Bu tek kalp vasıtasıyla, kendi doğamızın üzerinde olan gerçek realiteyi hissediyoruz.
Bu yüzden, yaşamı kendi mevcut doğamızın içinde yaşamaktan, diğer doğaya ‘ihsan etme’ye geçişi yaşıyoruz.
Reddediş ve nefret yerine ‘ihsan etme ve sevgi’ye geçişe PESAH adı verilir. (http://www.kabala.info.tr)

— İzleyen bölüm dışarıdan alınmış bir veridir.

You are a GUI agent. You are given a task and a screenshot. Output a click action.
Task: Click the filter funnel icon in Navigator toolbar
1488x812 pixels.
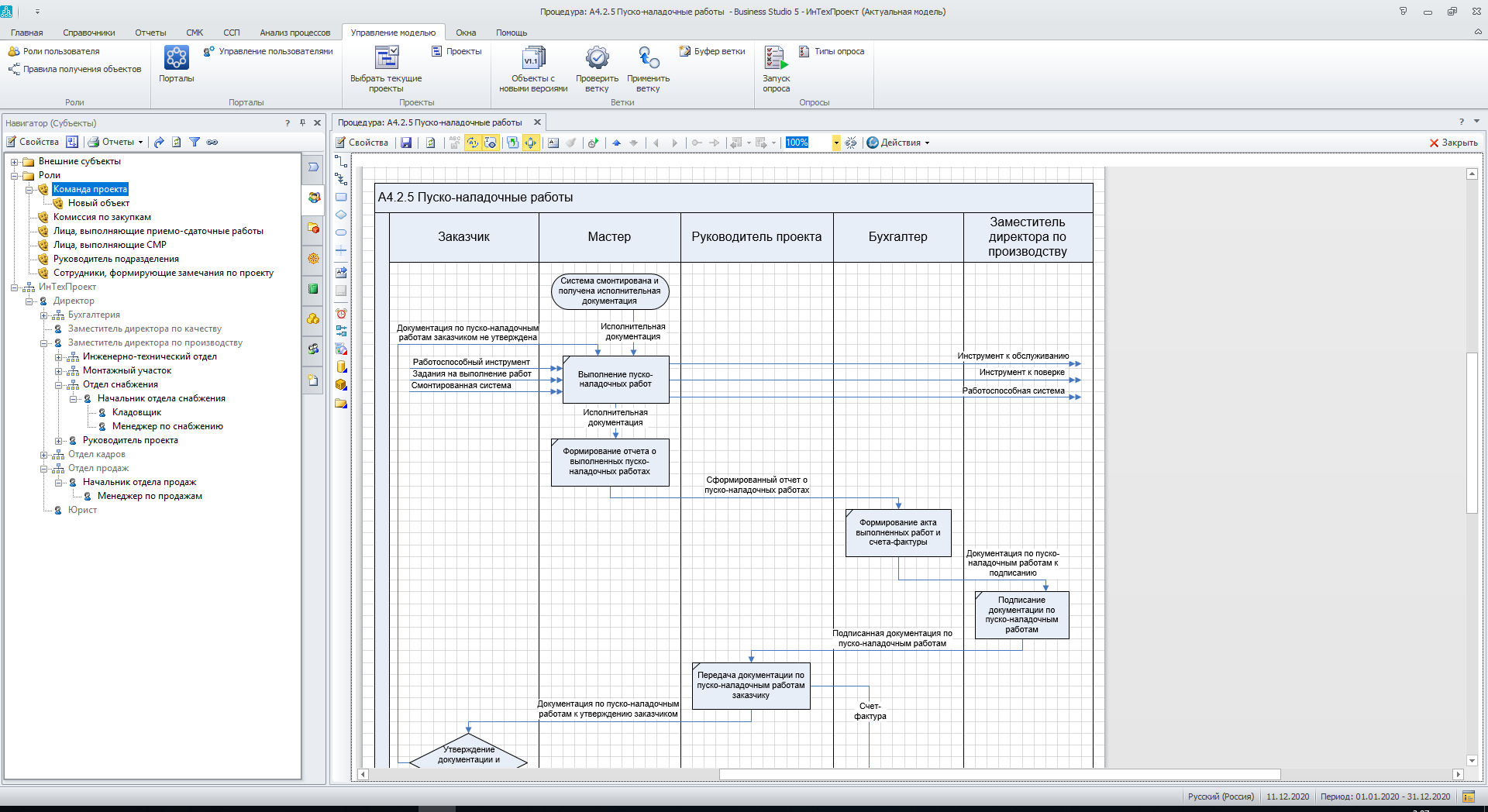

Kalpten verebilmek, karşılıksız vermek, koşulsuz kabul etmek... Bunlar son dönemlerde çok fazla kişi tarafından konuşulan, tartışılan ve önerilen başlıklar haline geldi. Peki, insanoğlu koşulsuz vermeye göre mi yaratıldı? Beklentisiz sevmek için mi programlandı? Ya da sorumu şu şekilde düzeltiyorum, insanoğlu yaratılış itibari ile koşulsuz, beklentisiz sevmeye yetenekli mi?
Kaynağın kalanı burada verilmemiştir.